* START Article *

Sunday, March 12, 2017

Women's Work


Ceramics from Andrea Pawarski
at
The Yards

Women's Work is a group show at The Yards, which you can find on the northern edge of Rochester's Public Market.  Open on Saturday from 10 - 2 pm, you go up two flights of stairs to the exhibition space and the little shop called Dichotomy.  The Yards was established several years ago as a collaborative art space and it fills a gap by providing a venue for unusual installations and other media that might fall outside the realm of what a commercial gallery in Rochester could handle.  This location, on the border of the Public Market, in theory could attract a lot of attention; it could become a scene.  Artists who might not be able to find another way to show what they do could get a start here.

You can tell a lot about a person from their mode of expression, and the art on view in this exhibition can act as an opening chapter on the lives of artists that might be new to you.  For this viewer, it was good to catch up with some of these women who have been students at R.I.T. - and see what they are doing now.

Always on the lookout for an artwork that will resonate, I enjoyed the ceramic wallwork ( above ) that looks like rolling waves in the winter, and it reminded me of another artist - Diane Burko who has made many paintings of waterways and glaciers.  The artist in this case is Andrea Pawarski, and she is a young teacher and graduate of Syracuse University and her art is colorful, tactile, and almost baroque in the movement of her forms and details.

* END Article *
* START Record set *

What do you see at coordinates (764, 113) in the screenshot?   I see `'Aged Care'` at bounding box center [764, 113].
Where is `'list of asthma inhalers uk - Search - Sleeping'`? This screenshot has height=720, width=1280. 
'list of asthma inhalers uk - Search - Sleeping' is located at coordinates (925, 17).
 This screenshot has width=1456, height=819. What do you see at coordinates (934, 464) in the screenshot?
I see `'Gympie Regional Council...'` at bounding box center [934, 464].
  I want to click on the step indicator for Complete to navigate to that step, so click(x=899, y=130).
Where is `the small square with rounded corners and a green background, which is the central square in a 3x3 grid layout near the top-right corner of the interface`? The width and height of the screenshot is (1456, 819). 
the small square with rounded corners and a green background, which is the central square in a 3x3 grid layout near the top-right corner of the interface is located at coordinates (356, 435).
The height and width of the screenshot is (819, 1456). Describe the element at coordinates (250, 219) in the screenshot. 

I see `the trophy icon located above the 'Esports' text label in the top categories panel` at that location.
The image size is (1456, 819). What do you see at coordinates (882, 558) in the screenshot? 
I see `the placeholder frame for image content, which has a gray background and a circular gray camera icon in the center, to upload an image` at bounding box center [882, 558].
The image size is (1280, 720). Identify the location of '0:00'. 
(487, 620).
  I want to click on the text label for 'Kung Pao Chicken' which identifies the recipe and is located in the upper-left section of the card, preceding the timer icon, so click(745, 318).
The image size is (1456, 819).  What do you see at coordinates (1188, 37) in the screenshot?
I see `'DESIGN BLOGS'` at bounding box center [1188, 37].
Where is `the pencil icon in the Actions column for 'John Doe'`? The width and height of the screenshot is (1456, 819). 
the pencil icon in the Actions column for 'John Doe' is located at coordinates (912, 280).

* END Record set *

▶ Directions:
1/ Put the part of the entries that opens with the line containing "I want to click on the step" and runs through the end of the entries into a Markdown table with the columns Row and Line, leaving out blank lines.
2/ Write what comes next in the exhibition review about the Women's Work show at The Yards, picking up after its final sentence.
The exhibition review and the entries have no connection to each other.

▶ Solved problems:
1/
| Row | Line |
|---|---|
| 1 |   I want to click on the step indicator for Complete to navigate to that step, so click(x=899, y=130). |
| 2 | Where is `the small square with rounded corners and a green background, which is the central square in a 3x3 grid layout near the top-right corner of the interface`? The width and height of the screenshot is (1456, 819).  |
| 3 | the small square with rounded corners and a green background, which is the central square in a 3x3 grid layout near the top-right corner of the interface is located at coordinates (356, 435). |
| 4 | The height and width of the screenshot is (819, 1456). Describe the element at coordinates (250, 219) in the screenshot.  |
| 5 | I see `the trophy icon located above the 'Esports' text label in the top categories panel` at that location. |
| 6 | The image size is (1456, 819). What do you see at coordinates (882, 558) in the screenshot?  |
| 7 | I see `the placeholder frame for image content, which has a gray background and a circular gray camera icon in the center, to upload an image` at bounding box center [882, 558]. |
| 8 | The image size is (1280, 720). Identify the location of '0:00'.  |
| 9 | (487, 620). |
| 10 |   I want to click on the text label for 'Kung Pao Chicken' which identifies the recipe and is located in the upper-left section of the card, preceding the timer icon, so click(745, 318). |
| 11 | The image size is (1456, 819).  What do you see at coordinates (1188, 37) in the screenshot? |
| 12 | I see `'DESIGN BLOGS'` at bounding box center [1188, 37]. |
| 13 | Where is `the pencil icon in the Actions column for 'John Doe'`? The width and height of the screenshot is (1456, 819).  |
| 14 | the pencil icon in the Actions column for 'John Doe' is located at coordinates (912, 280). |

2/
Jeanne Raffer Beck ( at right )

An attractive piece from this group show is from Jeanne Raffer Beck who I knew from her presence in the Hungerford Building where I maintain my studio.  Her mixed media piece is called "Traces" and it shimmers like the iridescence of a hummingbird.  Right next to her art is a smallish painting on wood by Judy Gohringer.  She titles her work: "Primal", and it is almost like a primitive shield, carved and painted on old cedar shakes or shingles.  I like the direct color and abstraction here, it reminds me of the Australian aboriginal art I reviewed at the Herbert Johnson Museum in Ithaca last year.


Judy Gohringer's "Primal"


Olivia Kim
"At Sunset", plaster and dyes

Olivia Kim is another artist I know from the Hungerford Building, and here she shows a figurative sculpture in rainbow colors that highlights motion.  This artist has been working with dancers from the Garth Fagan Company in recent past and this work looks like part of that endeavor.



Marisa Nowodworski
"I'm Not Listening"
Acrylic and pen on canvas

Marisa Nowodworski has a painting that is a real statement ( or many statements ).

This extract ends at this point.